Exercise brief:
The listing below contains a span that opens with the line containing "Task: Switch to grid overview of mockups" and closes with the line containing "Task: Click the favorites bar list icon". Return that span exactly.

Entries provided:
──────

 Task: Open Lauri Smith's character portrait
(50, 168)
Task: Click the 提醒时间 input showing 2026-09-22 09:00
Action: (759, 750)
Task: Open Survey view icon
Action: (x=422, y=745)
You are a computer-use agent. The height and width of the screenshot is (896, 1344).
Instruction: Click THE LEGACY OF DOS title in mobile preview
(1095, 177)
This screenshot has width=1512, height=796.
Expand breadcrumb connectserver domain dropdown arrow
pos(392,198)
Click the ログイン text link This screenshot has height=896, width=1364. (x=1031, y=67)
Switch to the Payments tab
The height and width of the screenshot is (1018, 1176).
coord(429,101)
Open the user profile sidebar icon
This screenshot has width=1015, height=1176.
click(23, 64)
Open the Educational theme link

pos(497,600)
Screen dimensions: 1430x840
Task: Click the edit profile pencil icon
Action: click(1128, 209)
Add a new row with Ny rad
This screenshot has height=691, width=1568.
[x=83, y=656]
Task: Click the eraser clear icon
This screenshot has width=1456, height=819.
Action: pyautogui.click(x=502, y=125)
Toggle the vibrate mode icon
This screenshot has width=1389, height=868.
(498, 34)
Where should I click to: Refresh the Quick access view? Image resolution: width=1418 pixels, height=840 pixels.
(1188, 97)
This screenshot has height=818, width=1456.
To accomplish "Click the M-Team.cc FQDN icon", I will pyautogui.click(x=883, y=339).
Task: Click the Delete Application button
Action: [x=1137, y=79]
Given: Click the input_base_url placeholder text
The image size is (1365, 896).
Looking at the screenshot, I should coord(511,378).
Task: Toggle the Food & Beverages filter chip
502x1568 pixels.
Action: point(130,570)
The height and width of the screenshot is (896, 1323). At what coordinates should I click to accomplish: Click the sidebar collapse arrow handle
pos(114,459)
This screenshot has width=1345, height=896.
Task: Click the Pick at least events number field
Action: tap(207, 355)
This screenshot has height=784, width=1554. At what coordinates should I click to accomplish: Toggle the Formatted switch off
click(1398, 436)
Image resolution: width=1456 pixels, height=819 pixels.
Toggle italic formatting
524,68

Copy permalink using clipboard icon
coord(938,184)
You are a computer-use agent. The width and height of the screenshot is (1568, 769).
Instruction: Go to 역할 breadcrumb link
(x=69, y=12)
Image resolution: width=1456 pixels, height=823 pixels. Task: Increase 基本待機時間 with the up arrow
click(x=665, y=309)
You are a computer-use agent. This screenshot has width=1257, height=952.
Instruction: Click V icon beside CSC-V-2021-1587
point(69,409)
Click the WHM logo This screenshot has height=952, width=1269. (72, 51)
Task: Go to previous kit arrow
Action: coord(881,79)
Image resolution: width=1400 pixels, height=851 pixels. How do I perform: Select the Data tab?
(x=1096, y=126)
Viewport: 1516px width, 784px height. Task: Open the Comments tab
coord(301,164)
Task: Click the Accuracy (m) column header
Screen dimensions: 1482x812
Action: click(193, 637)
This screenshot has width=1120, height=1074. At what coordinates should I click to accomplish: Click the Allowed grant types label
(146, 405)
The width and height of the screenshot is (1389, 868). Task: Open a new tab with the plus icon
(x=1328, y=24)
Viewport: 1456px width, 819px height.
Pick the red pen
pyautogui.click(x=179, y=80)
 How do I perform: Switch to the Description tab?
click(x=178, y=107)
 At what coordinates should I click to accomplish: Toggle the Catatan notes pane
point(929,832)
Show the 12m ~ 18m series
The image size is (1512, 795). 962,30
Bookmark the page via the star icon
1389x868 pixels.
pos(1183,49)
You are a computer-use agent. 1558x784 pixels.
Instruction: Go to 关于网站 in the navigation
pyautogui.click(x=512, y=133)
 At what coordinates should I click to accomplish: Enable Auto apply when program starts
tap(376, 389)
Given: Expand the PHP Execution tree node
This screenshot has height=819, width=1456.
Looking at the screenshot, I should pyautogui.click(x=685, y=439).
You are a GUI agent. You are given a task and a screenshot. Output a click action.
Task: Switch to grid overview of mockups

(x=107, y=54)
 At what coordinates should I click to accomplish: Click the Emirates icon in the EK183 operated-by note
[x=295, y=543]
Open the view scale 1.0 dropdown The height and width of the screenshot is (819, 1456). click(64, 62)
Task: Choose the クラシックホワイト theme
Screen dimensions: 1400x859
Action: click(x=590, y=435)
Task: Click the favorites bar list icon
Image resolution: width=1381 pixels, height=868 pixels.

──────

Your response:
Task: Switch to grid overview of mockups

(x=107, y=54)
 At what coordinates should I click to accomplish: Click the Emirates icon in the EK183 operated-by note
[x=295, y=543]
Open the view scale 1.0 dropdown The height and width of the screenshot is (819, 1456). click(64, 62)
Task: Choose the クラシックホワイト theme
Screen dimensions: 1400x859
Action: click(x=590, y=435)
Task: Click the favorites bar list icon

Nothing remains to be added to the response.